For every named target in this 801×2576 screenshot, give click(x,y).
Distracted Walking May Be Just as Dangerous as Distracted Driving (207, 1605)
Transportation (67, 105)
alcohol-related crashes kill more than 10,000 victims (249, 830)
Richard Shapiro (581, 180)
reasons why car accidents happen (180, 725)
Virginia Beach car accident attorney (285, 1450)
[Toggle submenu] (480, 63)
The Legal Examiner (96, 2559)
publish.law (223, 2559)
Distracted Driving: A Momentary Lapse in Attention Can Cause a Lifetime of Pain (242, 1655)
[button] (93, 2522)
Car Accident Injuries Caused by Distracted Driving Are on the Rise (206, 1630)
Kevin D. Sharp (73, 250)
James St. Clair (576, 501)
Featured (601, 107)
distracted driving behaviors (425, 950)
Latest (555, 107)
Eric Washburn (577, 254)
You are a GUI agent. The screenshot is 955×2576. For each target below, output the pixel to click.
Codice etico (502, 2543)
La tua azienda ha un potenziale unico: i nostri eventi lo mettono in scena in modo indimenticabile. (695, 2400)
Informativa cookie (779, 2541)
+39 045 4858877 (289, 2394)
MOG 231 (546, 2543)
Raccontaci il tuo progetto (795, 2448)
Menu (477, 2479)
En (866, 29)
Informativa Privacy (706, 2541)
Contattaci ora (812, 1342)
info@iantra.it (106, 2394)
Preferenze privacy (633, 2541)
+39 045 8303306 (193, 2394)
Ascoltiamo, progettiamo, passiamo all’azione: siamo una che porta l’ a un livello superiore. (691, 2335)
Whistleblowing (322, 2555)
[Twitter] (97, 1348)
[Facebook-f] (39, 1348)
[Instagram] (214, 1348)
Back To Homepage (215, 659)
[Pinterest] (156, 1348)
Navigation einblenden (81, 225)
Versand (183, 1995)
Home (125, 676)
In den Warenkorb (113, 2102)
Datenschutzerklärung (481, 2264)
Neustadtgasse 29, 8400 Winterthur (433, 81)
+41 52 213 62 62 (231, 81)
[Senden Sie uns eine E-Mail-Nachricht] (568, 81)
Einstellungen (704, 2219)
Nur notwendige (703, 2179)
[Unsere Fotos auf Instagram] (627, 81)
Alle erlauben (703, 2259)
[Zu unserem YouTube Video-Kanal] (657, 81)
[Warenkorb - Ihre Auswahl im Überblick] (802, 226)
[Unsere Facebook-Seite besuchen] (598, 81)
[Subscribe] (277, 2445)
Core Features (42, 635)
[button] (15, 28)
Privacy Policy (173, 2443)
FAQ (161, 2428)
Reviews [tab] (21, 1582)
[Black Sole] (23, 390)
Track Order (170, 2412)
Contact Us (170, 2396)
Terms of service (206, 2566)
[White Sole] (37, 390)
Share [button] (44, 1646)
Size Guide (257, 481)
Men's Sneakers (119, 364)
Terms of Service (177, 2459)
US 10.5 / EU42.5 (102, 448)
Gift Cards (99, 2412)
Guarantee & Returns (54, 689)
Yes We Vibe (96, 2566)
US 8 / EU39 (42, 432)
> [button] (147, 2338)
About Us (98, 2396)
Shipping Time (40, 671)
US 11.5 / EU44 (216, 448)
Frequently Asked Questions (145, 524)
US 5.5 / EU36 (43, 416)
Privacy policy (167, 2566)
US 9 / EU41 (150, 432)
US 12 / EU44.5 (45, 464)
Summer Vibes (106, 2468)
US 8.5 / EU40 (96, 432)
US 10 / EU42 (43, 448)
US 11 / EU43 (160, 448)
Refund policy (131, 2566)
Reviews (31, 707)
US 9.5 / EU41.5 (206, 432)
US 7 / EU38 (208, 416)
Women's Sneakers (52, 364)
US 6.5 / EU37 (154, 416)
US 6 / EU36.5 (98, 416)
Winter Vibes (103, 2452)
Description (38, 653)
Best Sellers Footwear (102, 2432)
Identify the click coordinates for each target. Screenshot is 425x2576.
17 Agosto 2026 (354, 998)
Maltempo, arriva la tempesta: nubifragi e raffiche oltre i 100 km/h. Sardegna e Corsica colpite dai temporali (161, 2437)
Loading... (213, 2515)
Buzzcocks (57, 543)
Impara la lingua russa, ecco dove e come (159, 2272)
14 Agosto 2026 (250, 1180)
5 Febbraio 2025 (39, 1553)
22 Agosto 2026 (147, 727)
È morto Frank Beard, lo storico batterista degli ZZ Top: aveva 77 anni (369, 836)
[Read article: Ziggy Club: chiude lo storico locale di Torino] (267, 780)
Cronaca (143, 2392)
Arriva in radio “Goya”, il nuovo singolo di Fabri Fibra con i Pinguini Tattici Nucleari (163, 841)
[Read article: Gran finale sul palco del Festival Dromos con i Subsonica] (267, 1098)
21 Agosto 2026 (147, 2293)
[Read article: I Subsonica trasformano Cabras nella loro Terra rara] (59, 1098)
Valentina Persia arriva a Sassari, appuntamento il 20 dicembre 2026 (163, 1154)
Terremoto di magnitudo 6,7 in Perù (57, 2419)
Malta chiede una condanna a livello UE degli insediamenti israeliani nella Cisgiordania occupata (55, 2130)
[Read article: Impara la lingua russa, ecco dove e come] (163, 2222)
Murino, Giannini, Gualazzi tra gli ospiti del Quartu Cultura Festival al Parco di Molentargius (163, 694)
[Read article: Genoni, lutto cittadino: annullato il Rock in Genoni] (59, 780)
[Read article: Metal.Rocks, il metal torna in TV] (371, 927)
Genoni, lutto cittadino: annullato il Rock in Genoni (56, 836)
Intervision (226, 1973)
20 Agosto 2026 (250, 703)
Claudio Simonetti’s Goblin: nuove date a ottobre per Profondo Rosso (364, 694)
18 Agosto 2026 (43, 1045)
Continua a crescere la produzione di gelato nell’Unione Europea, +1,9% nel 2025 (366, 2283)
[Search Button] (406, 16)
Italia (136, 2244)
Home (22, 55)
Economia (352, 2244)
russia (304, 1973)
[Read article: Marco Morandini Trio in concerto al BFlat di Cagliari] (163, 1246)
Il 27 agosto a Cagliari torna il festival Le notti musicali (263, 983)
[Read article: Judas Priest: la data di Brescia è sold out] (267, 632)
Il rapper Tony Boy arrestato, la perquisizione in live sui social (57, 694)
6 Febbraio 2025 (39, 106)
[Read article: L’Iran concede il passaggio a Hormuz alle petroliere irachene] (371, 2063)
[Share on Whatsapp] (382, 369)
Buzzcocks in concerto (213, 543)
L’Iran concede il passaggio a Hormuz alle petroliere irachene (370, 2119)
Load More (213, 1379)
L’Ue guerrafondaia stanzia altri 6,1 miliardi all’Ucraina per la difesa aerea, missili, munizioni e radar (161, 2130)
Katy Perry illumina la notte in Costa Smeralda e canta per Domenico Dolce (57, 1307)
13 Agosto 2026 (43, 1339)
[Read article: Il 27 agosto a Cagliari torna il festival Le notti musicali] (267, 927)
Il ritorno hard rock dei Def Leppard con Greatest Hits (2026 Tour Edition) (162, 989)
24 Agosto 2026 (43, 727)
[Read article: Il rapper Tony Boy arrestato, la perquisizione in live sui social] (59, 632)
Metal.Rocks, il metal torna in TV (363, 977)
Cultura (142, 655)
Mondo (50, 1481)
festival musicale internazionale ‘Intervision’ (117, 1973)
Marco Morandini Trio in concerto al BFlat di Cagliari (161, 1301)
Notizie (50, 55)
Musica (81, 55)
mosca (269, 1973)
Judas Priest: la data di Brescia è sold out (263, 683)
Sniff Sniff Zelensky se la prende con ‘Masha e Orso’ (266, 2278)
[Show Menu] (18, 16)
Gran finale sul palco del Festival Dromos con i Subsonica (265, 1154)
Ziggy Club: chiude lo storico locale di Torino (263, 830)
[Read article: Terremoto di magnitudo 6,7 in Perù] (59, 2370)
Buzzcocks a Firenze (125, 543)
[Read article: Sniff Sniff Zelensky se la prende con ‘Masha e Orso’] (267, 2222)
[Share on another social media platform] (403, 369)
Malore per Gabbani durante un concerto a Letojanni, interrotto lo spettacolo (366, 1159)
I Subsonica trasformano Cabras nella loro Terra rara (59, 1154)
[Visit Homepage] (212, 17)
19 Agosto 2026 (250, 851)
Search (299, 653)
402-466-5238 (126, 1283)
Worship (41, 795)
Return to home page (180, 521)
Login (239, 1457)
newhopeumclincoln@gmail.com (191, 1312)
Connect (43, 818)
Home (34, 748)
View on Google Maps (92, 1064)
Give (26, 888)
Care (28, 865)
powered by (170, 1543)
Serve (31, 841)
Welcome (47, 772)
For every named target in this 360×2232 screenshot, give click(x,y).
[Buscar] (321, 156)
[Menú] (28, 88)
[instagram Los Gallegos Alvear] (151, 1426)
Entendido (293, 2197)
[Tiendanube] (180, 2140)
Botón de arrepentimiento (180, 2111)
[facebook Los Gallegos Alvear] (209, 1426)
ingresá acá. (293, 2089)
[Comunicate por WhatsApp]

§

Transcribe, with no changes, the listing above from its first line through the line with "Eric Washburn (577, 254)", including that line, and stop once it is done.

For every named target in this 801×2576 screenshot, give click(x,y).
Distracted Walking May Be Just as Dangerous as Distracted Driving (207, 1605)
Transportation (67, 105)
alcohol-related crashes kill more than 10,000 victims (249, 830)
Richard Shapiro (581, 180)
reasons why car accidents happen (180, 725)
Virginia Beach car accident attorney (285, 1450)
[Toggle submenu] (480, 63)
The Legal Examiner (96, 2559)
publish.law (223, 2559)
Distracted Driving: A Momentary Lapse in Attention Can Cause a Lifetime of Pain (242, 1655)
[button] (93, 2522)
Car Accident Injuries Caused by Distracted Driving Are on the Rise (206, 1630)
Kevin D. Sharp (73, 250)
James St. Clair (576, 501)
Featured (601, 107)
distracted driving behaviors (425, 950)
Latest (555, 107)
Eric Washburn (577, 254)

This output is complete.